Exercise goal — Could you write out the whole listing exactly as it appears?

Input data —

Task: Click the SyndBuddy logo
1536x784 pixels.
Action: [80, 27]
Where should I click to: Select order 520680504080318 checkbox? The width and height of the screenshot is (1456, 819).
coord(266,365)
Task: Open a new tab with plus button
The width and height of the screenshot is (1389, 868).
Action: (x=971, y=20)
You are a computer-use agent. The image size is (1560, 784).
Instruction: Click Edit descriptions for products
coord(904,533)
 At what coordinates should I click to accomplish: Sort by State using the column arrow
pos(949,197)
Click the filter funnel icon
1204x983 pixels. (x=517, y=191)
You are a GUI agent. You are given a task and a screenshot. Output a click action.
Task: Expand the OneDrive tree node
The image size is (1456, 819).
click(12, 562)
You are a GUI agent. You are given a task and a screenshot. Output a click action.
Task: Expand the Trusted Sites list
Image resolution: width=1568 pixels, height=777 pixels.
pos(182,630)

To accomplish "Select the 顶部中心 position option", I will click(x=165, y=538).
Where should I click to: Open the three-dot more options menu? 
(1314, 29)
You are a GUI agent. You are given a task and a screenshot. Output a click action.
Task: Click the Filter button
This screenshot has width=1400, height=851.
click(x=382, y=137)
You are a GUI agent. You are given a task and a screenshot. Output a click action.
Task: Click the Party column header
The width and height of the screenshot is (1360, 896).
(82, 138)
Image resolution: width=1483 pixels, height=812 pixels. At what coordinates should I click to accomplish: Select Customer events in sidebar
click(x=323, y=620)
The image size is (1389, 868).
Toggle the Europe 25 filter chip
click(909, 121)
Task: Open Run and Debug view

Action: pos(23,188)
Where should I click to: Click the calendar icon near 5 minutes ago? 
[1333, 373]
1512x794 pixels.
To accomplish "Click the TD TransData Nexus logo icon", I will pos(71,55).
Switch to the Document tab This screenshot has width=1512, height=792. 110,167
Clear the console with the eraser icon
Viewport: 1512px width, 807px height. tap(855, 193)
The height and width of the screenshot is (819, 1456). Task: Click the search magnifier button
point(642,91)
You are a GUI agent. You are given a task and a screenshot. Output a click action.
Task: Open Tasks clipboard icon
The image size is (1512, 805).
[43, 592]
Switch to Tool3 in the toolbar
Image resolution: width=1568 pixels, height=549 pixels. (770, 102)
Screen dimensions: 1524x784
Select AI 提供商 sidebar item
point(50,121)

Response —
Task: Click the SyndBuddy logo
1536x784 pixels.
Action: [80, 27]
Where should I click to: Select order 520680504080318 checkbox? The width and height of the screenshot is (1456, 819).
coord(266,365)
Task: Open a new tab with plus button
The width and height of the screenshot is (1389, 868).
Action: (x=971, y=20)
You are a computer-use agent. The image size is (1560, 784).
Instruction: Click Edit descriptions for products
coord(904,533)
 At what coordinates should I click to accomplish: Sort by State using the column arrow
pos(949,197)
Click the filter funnel icon
1204x983 pixels. (x=517, y=191)
You are a GUI agent. You are given a task and a screenshot. Output a click action.
Task: Expand the OneDrive tree node
The image size is (1456, 819).
click(12, 562)
You are a GUI agent. You are given a task and a screenshot. Output a click action.
Task: Expand the Trusted Sites list
Image resolution: width=1568 pixels, height=777 pixels.
pos(182,630)

To accomplish "Select the 顶部中心 position option", I will click(x=165, y=538).
Where should I click to: Open the three-dot more options menu? 
(1314, 29)
You are a GUI agent. You are given a task and a screenshot. Output a click action.
Task: Click the Filter button
This screenshot has width=1400, height=851.
click(x=382, y=137)
You are a GUI agent. You are given a task and a screenshot. Output a click action.
Task: Click the Party column header
The width and height of the screenshot is (1360, 896).
(82, 138)
Image resolution: width=1483 pixels, height=812 pixels. At what coordinates should I click to accomplish: Select Customer events in sidebar
click(x=323, y=620)
The image size is (1389, 868).
Toggle the Europe 25 filter chip
click(909, 121)
Task: Open Run and Debug view

Action: pos(23,188)
Where should I click to: Click the calendar icon near 5 minutes ago? 
[1333, 373]
1512x794 pixels.
To accomplish "Click the TD TransData Nexus logo icon", I will pos(71,55).
Switch to the Document tab This screenshot has width=1512, height=792. 110,167
Clear the console with the eraser icon
Viewport: 1512px width, 807px height. tap(855, 193)
The height and width of the screenshot is (819, 1456). Task: Click the search magnifier button
point(642,91)
You are a GUI agent. You are given a task and a screenshot. Output a click action.
Task: Open Tasks clipboard icon
The image size is (1512, 805).
[43, 592]
Switch to Tool3 in the toolbar
Image resolution: width=1568 pixels, height=549 pixels. (770, 102)
Screen dimensions: 1524x784
Select AI 提供商 sidebar item
point(50,121)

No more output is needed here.